29.03.2022, 17:52
(27.03.2022, 17:50)Selur Wrote: the dlls I need for GTX cards are:see: https://onnxruntime.ai/docs/execution-pr...vider.html
- cublas64_11.dll
- cublasLt64_11.dll
- cudart64_110.dll
- cudnn64_8.dll
- cudnn_cnn_infer64_8.dll
- cudnn_ops_infer64_8.dll
- cufft64_10.dll
- cufftw64_10.dll
and I thought thatshould provide TensorRT support. (Just checked, thise re the only dlls which come with TensorRT-8.0.3.4)
- nvinfer.dll
- nvinfer_plugin.dll
- nvonnxparser.dll
- nvparsers.dll
Cu Selur
I was finally able to get TensorRT working with vsDPIR.
First it is necessary to perform a full installation of CUDA 11.4 Developer components.

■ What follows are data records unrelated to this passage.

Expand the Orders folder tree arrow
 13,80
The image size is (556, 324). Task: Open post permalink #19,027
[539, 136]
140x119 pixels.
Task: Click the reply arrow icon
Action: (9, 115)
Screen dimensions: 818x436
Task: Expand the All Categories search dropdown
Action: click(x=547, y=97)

Then after having extracted the zip file of TensorRT-8.0.3.4 it is necessary to copy "lib\*dll" in "c:\program files\nvidia gpu computing toolkit\cuda\v11.4\bin"
Finally it is necessary to install via "pip" the following python modules that are available in the archive of TensorRT-8.0.3.4:
graphsurgeon-0.4.5-py2.py3-none-any.whl
uff-0.6.9-py2.py3-none-any.whl
onnx_graphsurgeon-0.3.10-py2.py3-none-any.whl
on my RTX 3060 the TensorRT version of vsDIPIR is only 5% faster than the CUDa version.